**What you need to do**
Only one span of the listing below is wanted: the lines from the one with "The image size is (460, 721)." through the one with "Open the user avatar menu in header", reproduced exactly, both ends kept.
★ ★ ★
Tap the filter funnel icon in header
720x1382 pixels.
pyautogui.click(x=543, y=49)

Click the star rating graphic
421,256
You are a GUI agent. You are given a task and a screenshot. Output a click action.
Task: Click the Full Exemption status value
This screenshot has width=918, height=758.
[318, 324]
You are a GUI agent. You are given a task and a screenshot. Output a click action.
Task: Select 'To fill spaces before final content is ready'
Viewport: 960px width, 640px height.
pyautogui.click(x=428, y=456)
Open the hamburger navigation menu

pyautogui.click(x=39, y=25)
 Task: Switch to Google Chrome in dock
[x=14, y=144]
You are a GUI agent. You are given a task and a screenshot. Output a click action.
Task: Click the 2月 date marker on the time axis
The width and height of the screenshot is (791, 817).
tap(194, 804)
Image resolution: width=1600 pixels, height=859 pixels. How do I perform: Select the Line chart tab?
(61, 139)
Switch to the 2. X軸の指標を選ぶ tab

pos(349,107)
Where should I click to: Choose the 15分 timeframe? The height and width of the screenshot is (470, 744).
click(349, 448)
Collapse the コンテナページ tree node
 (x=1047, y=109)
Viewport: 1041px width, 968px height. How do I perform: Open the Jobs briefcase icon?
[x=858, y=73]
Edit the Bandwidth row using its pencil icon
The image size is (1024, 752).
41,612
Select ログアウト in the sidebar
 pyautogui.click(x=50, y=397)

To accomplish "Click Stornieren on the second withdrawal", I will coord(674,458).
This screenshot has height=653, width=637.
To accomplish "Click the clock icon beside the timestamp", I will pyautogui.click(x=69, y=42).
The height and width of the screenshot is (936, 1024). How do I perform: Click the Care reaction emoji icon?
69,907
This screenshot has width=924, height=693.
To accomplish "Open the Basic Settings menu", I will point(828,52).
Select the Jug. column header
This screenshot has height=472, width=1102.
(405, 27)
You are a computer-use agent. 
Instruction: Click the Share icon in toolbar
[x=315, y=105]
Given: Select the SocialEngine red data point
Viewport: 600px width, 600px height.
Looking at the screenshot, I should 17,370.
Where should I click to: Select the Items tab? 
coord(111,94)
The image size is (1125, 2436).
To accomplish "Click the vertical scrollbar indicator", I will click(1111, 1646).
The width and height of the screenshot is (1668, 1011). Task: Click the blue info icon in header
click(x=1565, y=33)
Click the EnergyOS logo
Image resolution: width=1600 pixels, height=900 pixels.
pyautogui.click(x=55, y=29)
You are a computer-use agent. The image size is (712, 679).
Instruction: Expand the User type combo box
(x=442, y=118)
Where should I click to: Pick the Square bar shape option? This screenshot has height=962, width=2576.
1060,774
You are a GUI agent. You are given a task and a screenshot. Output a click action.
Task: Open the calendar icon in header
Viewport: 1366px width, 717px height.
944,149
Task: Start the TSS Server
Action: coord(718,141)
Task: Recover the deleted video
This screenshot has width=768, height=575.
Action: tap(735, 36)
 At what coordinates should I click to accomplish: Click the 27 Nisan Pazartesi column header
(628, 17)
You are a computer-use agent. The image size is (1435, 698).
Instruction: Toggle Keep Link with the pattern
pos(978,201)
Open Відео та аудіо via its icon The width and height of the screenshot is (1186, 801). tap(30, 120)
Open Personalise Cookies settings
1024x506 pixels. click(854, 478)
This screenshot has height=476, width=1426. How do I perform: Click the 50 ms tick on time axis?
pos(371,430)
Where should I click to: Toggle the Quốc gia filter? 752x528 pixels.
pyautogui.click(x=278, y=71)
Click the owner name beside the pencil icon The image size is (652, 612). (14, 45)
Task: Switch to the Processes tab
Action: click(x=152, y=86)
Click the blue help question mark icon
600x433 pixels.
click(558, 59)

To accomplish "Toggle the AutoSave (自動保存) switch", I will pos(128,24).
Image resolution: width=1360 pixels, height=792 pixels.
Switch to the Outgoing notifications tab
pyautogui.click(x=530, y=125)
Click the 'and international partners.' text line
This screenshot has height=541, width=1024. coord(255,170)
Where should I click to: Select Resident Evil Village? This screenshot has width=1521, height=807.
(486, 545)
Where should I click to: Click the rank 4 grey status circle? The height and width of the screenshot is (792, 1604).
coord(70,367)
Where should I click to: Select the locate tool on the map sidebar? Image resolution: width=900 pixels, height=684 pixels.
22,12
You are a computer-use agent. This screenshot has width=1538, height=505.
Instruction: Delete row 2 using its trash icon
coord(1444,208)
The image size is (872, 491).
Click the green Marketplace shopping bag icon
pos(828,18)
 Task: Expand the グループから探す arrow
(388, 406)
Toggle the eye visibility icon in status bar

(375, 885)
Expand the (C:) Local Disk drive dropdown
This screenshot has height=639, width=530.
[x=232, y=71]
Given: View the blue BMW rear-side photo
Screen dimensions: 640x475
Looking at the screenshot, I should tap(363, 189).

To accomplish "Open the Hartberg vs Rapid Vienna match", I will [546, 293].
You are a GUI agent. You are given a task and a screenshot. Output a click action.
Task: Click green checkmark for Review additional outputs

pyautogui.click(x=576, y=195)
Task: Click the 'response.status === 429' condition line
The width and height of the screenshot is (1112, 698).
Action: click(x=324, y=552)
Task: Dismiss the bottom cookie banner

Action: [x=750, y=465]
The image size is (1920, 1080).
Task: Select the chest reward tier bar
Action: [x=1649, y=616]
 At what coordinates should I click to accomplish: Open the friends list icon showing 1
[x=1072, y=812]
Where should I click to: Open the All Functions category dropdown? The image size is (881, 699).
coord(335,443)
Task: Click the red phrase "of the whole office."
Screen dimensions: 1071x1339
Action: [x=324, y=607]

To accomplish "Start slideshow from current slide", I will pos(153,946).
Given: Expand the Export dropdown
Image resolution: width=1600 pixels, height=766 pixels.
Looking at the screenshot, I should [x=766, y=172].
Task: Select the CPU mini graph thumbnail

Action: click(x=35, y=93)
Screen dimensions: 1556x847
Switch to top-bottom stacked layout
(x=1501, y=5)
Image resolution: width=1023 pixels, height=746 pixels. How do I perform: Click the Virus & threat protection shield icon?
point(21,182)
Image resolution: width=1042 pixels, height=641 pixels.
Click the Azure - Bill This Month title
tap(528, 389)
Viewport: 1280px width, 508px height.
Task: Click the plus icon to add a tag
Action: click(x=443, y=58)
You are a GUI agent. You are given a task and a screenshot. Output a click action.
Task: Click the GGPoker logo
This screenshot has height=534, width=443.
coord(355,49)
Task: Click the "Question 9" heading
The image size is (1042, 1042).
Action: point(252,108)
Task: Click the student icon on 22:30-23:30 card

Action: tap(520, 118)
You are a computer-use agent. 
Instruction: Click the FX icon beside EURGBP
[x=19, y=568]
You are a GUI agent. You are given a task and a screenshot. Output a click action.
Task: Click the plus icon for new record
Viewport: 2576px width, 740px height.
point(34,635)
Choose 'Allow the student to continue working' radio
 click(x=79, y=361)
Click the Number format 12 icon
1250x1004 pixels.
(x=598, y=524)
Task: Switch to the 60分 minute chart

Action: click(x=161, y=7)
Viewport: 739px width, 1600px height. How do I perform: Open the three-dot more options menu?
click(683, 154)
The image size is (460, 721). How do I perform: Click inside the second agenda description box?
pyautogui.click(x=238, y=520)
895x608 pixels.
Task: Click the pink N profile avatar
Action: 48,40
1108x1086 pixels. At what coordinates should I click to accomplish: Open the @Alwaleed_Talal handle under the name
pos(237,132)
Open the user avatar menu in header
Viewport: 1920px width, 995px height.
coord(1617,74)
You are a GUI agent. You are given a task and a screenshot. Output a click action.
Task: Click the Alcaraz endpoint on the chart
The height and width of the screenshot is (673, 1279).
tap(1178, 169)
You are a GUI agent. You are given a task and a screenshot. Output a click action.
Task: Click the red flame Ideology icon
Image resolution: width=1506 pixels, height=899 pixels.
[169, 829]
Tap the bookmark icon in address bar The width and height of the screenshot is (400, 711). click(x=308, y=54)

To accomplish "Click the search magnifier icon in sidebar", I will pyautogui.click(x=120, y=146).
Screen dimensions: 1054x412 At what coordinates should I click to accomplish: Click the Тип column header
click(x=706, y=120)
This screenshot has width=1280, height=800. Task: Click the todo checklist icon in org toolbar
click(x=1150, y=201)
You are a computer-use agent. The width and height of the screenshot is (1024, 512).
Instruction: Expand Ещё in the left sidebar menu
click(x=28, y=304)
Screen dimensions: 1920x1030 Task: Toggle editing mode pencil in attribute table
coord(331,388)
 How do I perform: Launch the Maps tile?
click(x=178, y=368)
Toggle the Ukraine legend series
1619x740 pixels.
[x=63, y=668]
★ ★ ★
**Problem solution**
The image size is (460, 721). How do I perform: Click inside the second agenda description box?
pyautogui.click(x=238, y=520)
895x608 pixels.
Task: Click the pink N profile avatar
Action: 48,40
1108x1086 pixels. At what coordinates should I click to accomplish: Open the @Alwaleed_Talal handle under the name
pos(237,132)
Open the user avatar menu in header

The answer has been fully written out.